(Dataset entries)
******

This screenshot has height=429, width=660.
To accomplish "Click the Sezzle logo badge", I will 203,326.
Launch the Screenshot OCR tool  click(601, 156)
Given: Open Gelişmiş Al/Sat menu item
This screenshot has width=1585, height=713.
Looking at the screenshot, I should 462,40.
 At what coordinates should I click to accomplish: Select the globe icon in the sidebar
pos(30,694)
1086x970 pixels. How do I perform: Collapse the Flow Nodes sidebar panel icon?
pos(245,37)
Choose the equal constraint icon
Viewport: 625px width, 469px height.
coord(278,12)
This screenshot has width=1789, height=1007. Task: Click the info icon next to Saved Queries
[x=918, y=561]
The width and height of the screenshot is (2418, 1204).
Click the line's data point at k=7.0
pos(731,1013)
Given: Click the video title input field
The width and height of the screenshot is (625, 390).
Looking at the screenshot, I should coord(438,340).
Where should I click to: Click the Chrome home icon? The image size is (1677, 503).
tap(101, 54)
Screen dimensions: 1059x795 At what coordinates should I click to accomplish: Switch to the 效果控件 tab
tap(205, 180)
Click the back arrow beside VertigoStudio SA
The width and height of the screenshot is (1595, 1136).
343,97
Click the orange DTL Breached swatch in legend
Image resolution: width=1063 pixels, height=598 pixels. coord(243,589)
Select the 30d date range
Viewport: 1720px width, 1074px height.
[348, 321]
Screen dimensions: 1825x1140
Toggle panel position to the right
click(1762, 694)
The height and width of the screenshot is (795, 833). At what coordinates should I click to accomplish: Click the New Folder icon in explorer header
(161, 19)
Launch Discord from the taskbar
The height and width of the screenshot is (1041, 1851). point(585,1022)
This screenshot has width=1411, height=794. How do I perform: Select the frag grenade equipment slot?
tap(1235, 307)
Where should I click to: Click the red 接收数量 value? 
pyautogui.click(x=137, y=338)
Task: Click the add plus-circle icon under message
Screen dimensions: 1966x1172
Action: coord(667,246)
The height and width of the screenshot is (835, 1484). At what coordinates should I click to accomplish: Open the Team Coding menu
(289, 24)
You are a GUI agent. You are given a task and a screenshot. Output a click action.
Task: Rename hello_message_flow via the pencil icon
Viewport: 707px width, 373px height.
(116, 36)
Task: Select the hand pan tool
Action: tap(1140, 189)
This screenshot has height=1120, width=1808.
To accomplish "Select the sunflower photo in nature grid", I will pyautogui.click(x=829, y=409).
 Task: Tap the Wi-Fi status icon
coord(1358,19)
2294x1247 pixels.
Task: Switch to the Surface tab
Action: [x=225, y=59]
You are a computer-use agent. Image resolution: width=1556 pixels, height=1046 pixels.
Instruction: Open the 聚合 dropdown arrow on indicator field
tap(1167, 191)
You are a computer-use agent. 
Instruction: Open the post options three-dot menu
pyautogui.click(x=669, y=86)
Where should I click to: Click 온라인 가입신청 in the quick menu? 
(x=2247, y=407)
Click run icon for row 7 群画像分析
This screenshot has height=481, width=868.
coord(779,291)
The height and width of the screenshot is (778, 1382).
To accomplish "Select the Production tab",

******

**TASK BRIEF**. Your task is to reproduce each entry exactly.

**ANSWER SECTION**.
This screenshot has height=429, width=660.
To accomplish "Click the Sezzle logo badge", I will 203,326.
Launch the Screenshot OCR tool  click(601, 156)
Given: Open Gelişmiş Al/Sat menu item
This screenshot has width=1585, height=713.
Looking at the screenshot, I should 462,40.
 At what coordinates should I click to accomplish: Select the globe icon in the sidebar
pos(30,694)
1086x970 pixels. How do I perform: Collapse the Flow Nodes sidebar panel icon?
pos(245,37)
Choose the equal constraint icon
Viewport: 625px width, 469px height.
coord(278,12)
This screenshot has width=1789, height=1007. Task: Click the info icon next to Saved Queries
[x=918, y=561]
The width and height of the screenshot is (2418, 1204).
Click the line's data point at k=7.0
pos(731,1013)
Given: Click the video title input field
The width and height of the screenshot is (625, 390).
Looking at the screenshot, I should coord(438,340).
Where should I click to: Click the Chrome home icon? The image size is (1677, 503).
tap(101, 54)
Screen dimensions: 1059x795 At what coordinates should I click to accomplish: Switch to the 效果控件 tab
tap(205, 180)
Click the back arrow beside VertigoStudio SA
The width and height of the screenshot is (1595, 1136).
343,97
Click the orange DTL Breached swatch in legend
Image resolution: width=1063 pixels, height=598 pixels. coord(243,589)
Select the 30d date range
Viewport: 1720px width, 1074px height.
[348, 321]
Screen dimensions: 1825x1140
Toggle panel position to the right
click(1762, 694)
The height and width of the screenshot is (795, 833). At what coordinates should I click to accomplish: Click the New Folder icon in explorer header
(161, 19)
Launch Discord from the taskbar
The height and width of the screenshot is (1041, 1851). point(585,1022)
This screenshot has width=1411, height=794. How do I perform: Select the frag grenade equipment slot?
tap(1235, 307)
Where should I click to: Click the red 接收数量 value? 
pyautogui.click(x=137, y=338)
Task: Click the add plus-circle icon under message
Screen dimensions: 1966x1172
Action: coord(667,246)
The height and width of the screenshot is (835, 1484). At what coordinates should I click to accomplish: Open the Team Coding menu
(289, 24)
You are a GUI agent. You are given a task and a screenshot. Output a click action.
Task: Rename hello_message_flow via the pencil icon
Viewport: 707px width, 373px height.
(116, 36)
Task: Select the hand pan tool
Action: tap(1140, 189)
This screenshot has height=1120, width=1808.
To accomplish "Select the sunflower photo in nature grid", I will pyautogui.click(x=829, y=409).
 Task: Tap the Wi-Fi status icon
coord(1358,19)
2294x1247 pixels.
Task: Switch to the Surface tab
Action: [x=225, y=59]
You are a computer-use agent. Image resolution: width=1556 pixels, height=1046 pixels.
Instruction: Open the 聚合 dropdown arrow on indicator field
tap(1167, 191)
You are a computer-use agent. 
Instruction: Open the post options three-dot menu
pyautogui.click(x=669, y=86)
Where should I click to: Click 온라인 가입신청 in the quick menu? 
(x=2247, y=407)
Click run icon for row 7 群画像分析
This screenshot has height=481, width=868.
coord(779,291)
The height and width of the screenshot is (778, 1382).
To accomplish "Select the Production tab",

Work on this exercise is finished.